Geef het vervolg van de leestekst over het afstellen van grootlicht met assistentiesystemen, beginnend na de laatste zin ervan.
-------- LEESTEKST
Volg de correcte procedure!

Onderaan: afstelling met digitaal: groene pijlen wijzen de afsteller als het ware de weg naar een goede afstelling
Wat betreft het onderhoud van grootlichten met ingebouwde assistentiesystemen bestaan er verschillende procedures. Afhankelijk van de fabrikant en het model verloopt de afstelling van klassieke systemen ofwel tegelijkertijd met het dimlicht, ofwel apart, volgens de richtlijnen van de fabrikant. De afstelling van ultramoderne koplampsystemen gebeurt door middel van diagnoseapparaten in combinatie met de bijbehorende regelunit.
Voertuigen met een grootlichtassistent vereisen een speciale, fabrikantafhankelijke behandeling. In bepaalde gevallen gebeurt de afstelling van het verblindingsvrije grootlicht samen met die van het dimlicht. Alleen bij klachten vindt een controle van het systeem plaats. Bij andere fabrikanten is de controle en/of de afstelling verplicht.
----------------
-------- AANGELEVERDE GEGEVENS
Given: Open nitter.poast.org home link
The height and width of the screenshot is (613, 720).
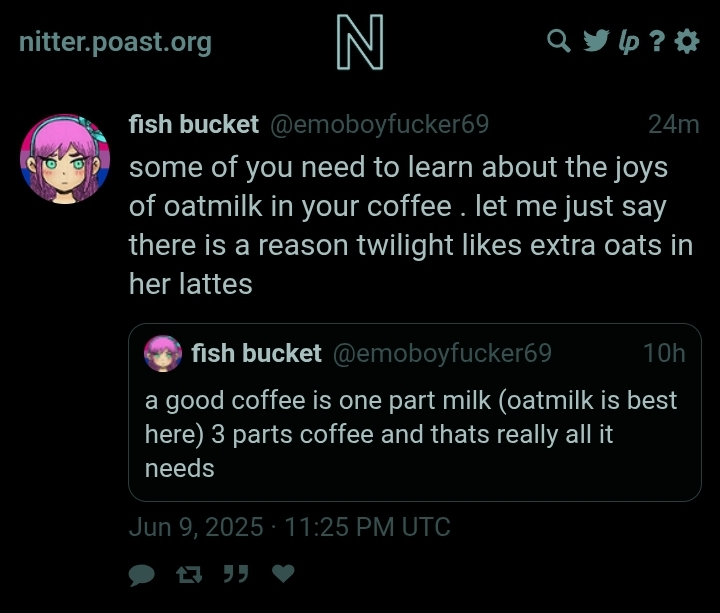Looking at the screenshot, I should pos(115,43).
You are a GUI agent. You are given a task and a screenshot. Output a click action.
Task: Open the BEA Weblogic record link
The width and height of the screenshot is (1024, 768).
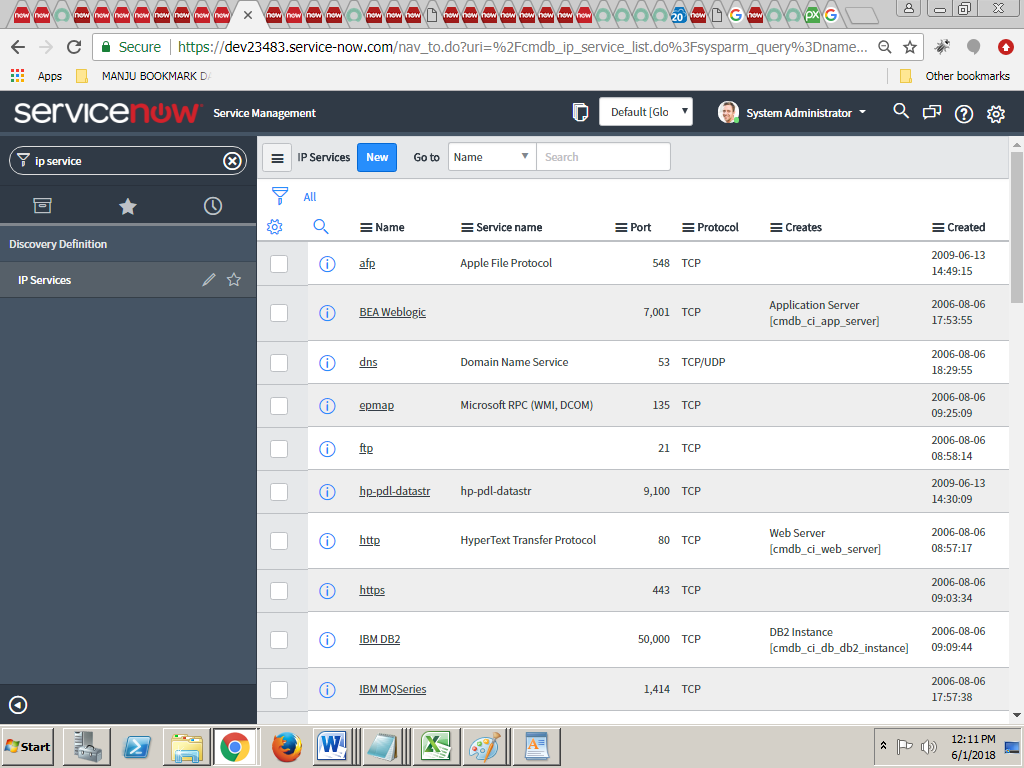[392, 312]
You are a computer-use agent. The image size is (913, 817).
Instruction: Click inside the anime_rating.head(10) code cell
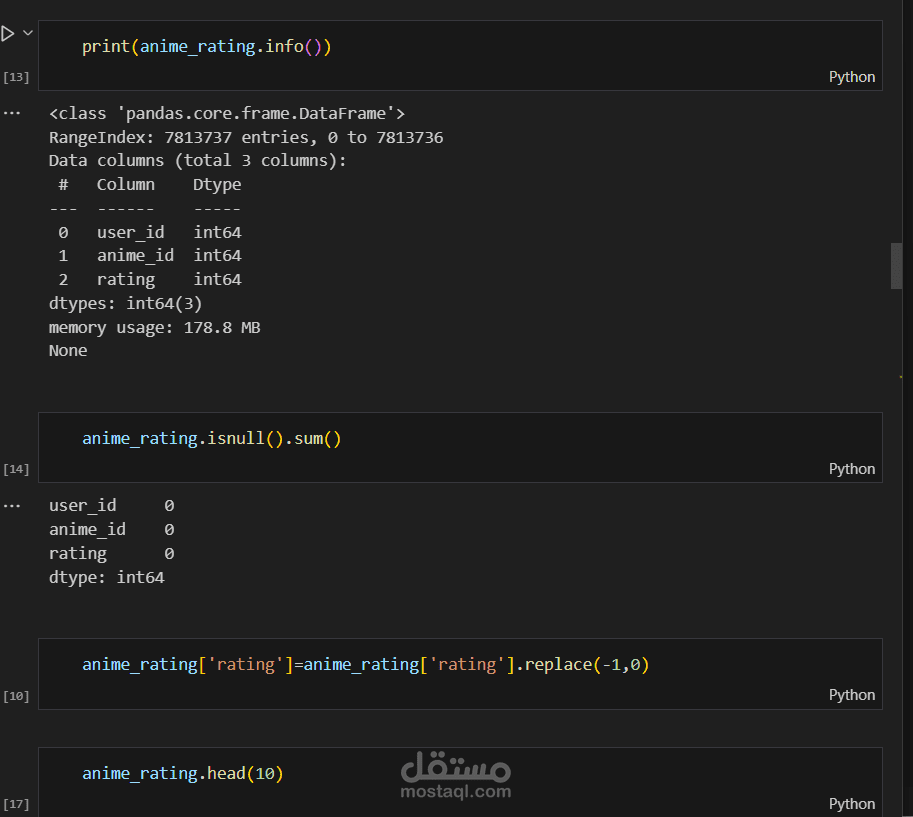coord(183,772)
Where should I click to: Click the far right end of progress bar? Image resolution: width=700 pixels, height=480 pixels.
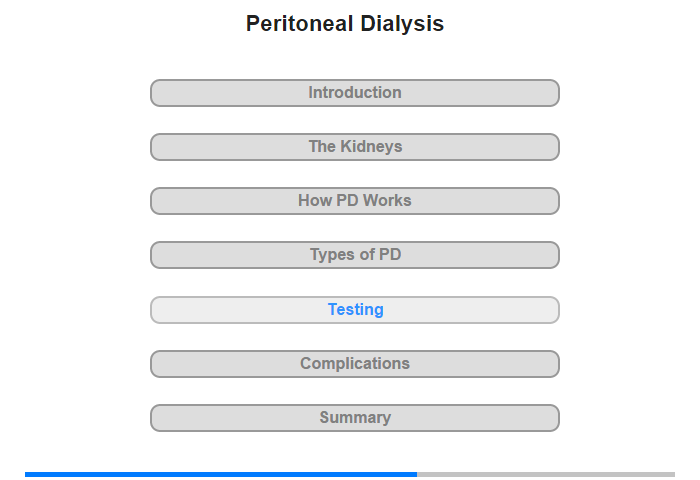coord(672,474)
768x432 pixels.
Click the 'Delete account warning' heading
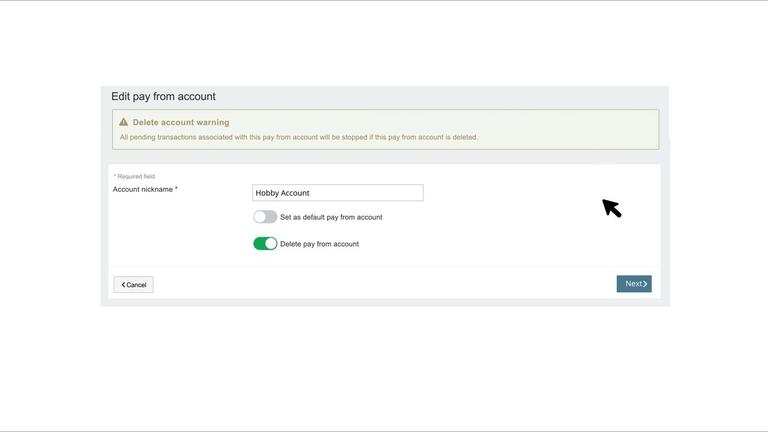click(181, 122)
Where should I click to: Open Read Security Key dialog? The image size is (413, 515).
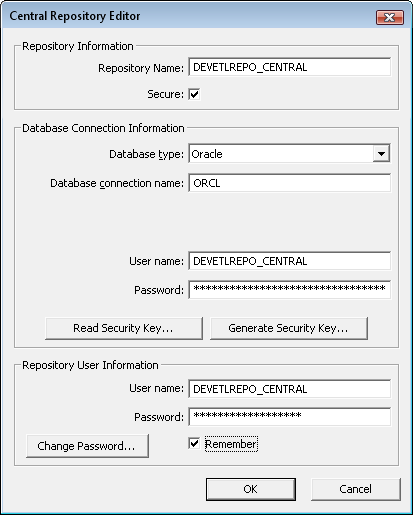[x=124, y=328]

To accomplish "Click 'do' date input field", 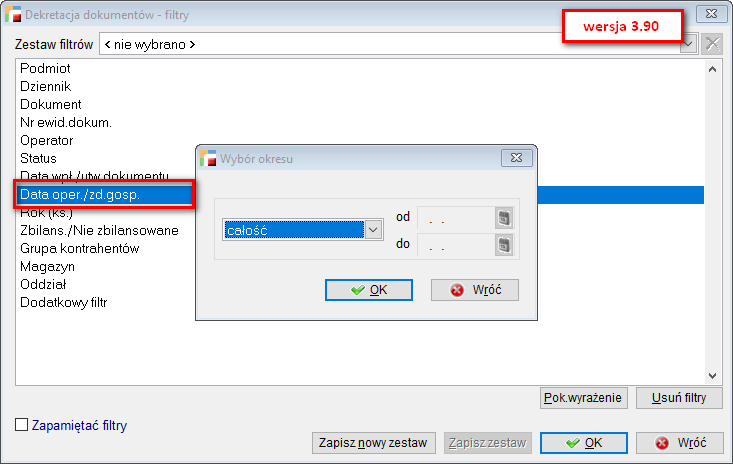I will point(455,244).
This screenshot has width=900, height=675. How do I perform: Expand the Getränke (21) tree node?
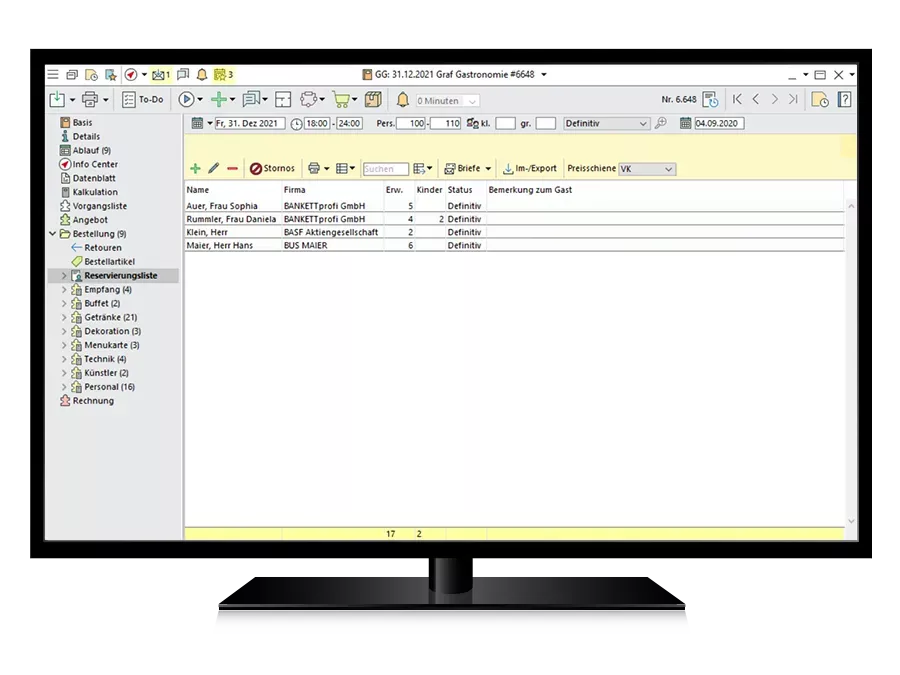(x=65, y=317)
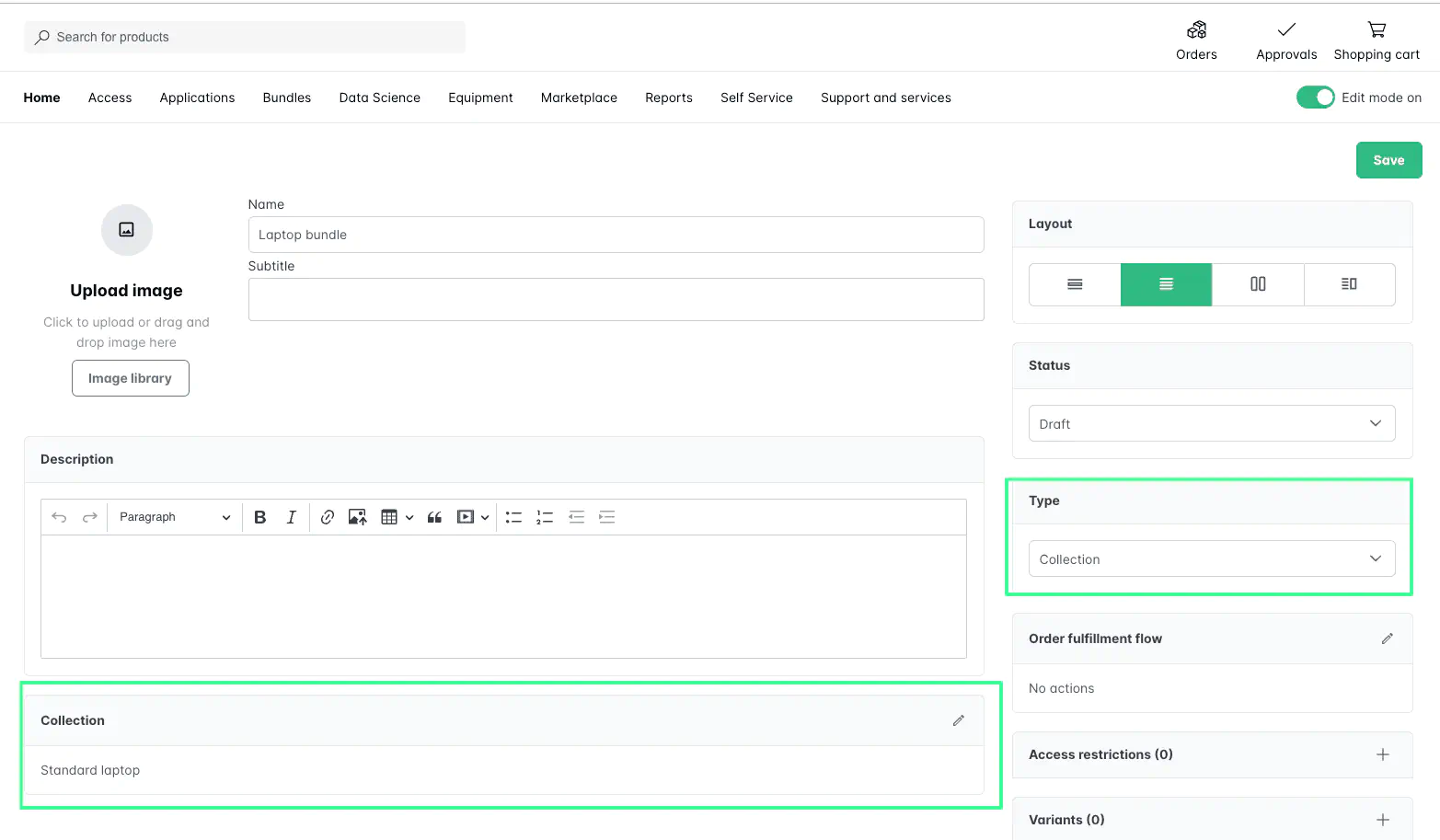
Task: Click the Italic icon in the editor
Action: coord(291,517)
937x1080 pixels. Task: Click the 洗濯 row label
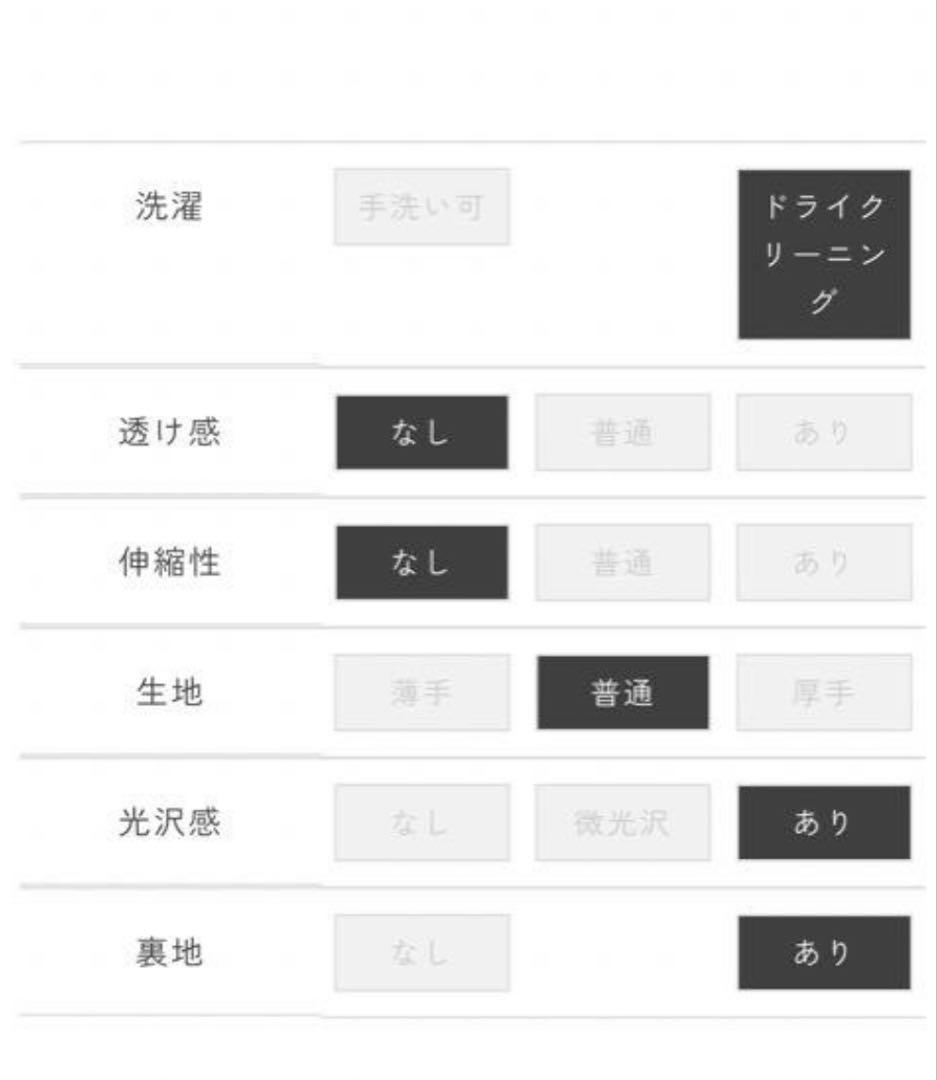[169, 207]
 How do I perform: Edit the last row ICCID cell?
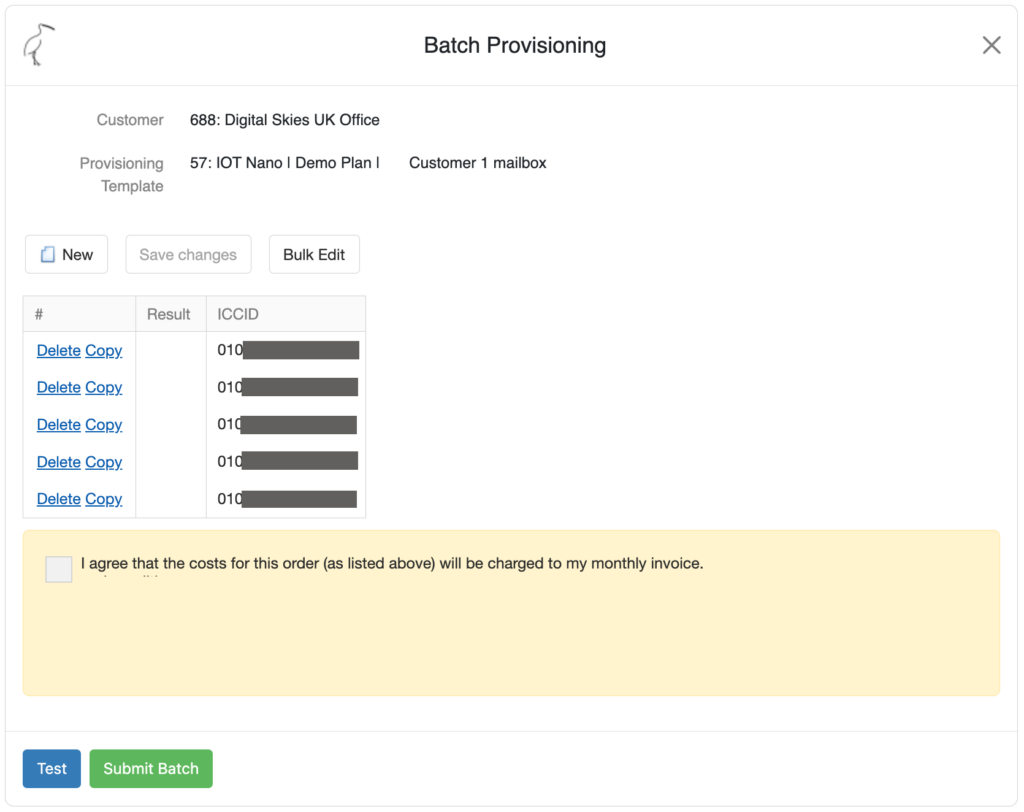287,499
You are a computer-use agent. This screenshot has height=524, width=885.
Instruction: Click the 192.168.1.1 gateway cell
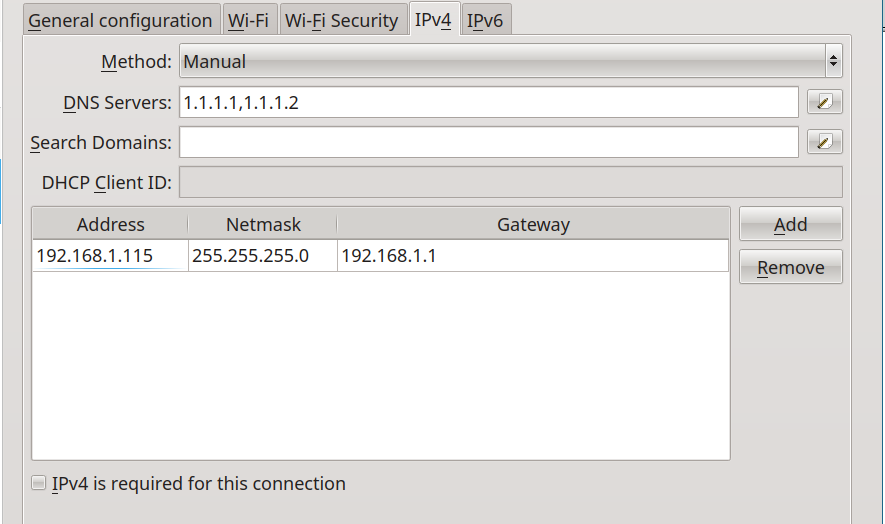[532, 256]
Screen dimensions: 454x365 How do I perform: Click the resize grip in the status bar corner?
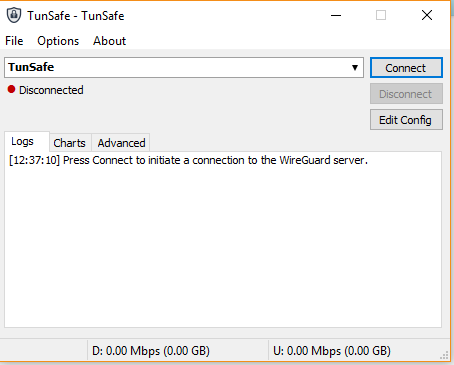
----------------
● **UITGEWERKTE OPGAVE**
Aan de afstelling van het voertuig gaat een voorbereiding vooraf overeenkomstig de wettelijke voorschriften (juiste bandenspanning, correcte belading etc.) en richtlijnen van de fabrikant. Dan volgt de afstelling van de verticale licht-donkergrens, waarvoor de koplampmodule met behulp van een diagnosetester in de basisafstelling moet worden gebracht.
Sommige grootlichtassistentiesystemen vereisen een speciaal testscherm en een analoog of digitaal afstelapparaat. De verticale lijn van de lichtverdeling (oranje pijl) hoort precies op het midden (de nullijn) van het testscherm afgesteld. Die nieuwe afstelling wordt dan als uitgangspositie opgeslagen. Bij de verticale licht-donkergrens is een juiste afstelling noodzakelijk, om verblinding van andere weggebruikers te voorkomen. Het afstellen van de rechterkoplamp verloopt in spiegelbeeld.
Praktijkvoorbeeld
Bij bepaalde koplampen zijn voor het afstellen van de lichtverdeling van het grootlicht geen afstelschroeven meer aanwezig, zoals bij de nieuwe Audi A8. De kern van de Matrix led-koplampen is een verblindingsvrij grootlicht zonder mechanisch systeem. De bestuurder kan permanent met ingeschakeld grootlicht rijden zonder tegen- of voorliggers te verblinden. Bij dit koplampsysteem staan 25 individueel in- en uit te schakelen leds in voor de lichtverdeling van het grootlicht. Een diagnosetester is nodig om de lichtverdeling te controleren en af te stellen. Na voorbereiding van het voertuig volgt met de diagnosetester de inschakeling van een enkele led, de zogeheten master-led. De analyse gebeurt aan de hand van de positie van de lichtverdeling.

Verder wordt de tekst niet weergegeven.